→ Aim of the exercise:
Turn the listing, from the line containing "Screen dimensions: 1568x441" up to and including its last line, into a numbered list with blank lines omitted.

____ Excerpted data

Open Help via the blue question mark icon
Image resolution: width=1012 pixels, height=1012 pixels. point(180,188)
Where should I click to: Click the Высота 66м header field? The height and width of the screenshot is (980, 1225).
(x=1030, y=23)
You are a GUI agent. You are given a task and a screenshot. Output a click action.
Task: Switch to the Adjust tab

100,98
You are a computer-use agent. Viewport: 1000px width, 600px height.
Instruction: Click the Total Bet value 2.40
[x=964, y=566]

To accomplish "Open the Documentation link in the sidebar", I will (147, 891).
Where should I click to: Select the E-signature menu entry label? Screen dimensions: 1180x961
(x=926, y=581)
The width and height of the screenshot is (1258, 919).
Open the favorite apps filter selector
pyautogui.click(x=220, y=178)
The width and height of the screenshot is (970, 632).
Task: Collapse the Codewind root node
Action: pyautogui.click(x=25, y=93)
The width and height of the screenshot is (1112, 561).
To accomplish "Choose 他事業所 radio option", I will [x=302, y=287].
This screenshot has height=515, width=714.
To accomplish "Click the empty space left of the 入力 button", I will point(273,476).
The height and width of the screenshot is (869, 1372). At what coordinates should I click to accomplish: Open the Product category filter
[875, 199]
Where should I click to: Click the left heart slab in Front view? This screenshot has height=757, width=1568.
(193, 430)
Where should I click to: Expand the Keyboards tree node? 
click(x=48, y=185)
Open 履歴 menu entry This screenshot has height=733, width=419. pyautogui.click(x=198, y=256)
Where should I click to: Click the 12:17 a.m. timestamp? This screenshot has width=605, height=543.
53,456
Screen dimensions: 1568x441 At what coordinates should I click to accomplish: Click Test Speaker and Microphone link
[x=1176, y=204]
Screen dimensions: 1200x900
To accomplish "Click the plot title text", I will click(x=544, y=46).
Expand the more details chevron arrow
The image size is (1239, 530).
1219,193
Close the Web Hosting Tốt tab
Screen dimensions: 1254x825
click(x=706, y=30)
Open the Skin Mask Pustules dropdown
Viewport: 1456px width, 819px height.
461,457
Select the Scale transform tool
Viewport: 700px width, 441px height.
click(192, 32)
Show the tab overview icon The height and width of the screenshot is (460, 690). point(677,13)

________

→ Response:
1. Screen dimensions: 1568x441 At what coordinates should I click to accomplish: Click Test Speaker and Microphone link
2. [x=1176, y=204]
3. Screen dimensions: 1200x900
4. To accomplish "Click the plot title text", I will click(x=544, y=46).
5. Expand the more details chevron arrow
6. The image size is (1239, 530).
7. 1219,193
8. Close the Web Hosting Tốt tab
9. Screen dimensions: 1254x825
10. click(x=706, y=30)
11. Open the Skin Mask Pustules dropdown
12. Viewport: 1456px width, 819px height.
13. 461,457
14. Select the Scale transform tool
15. Viewport: 700px width, 441px height.
16. click(192, 32)
17. Show the tab overview icon The height and width of the screenshot is (460, 690). point(677,13)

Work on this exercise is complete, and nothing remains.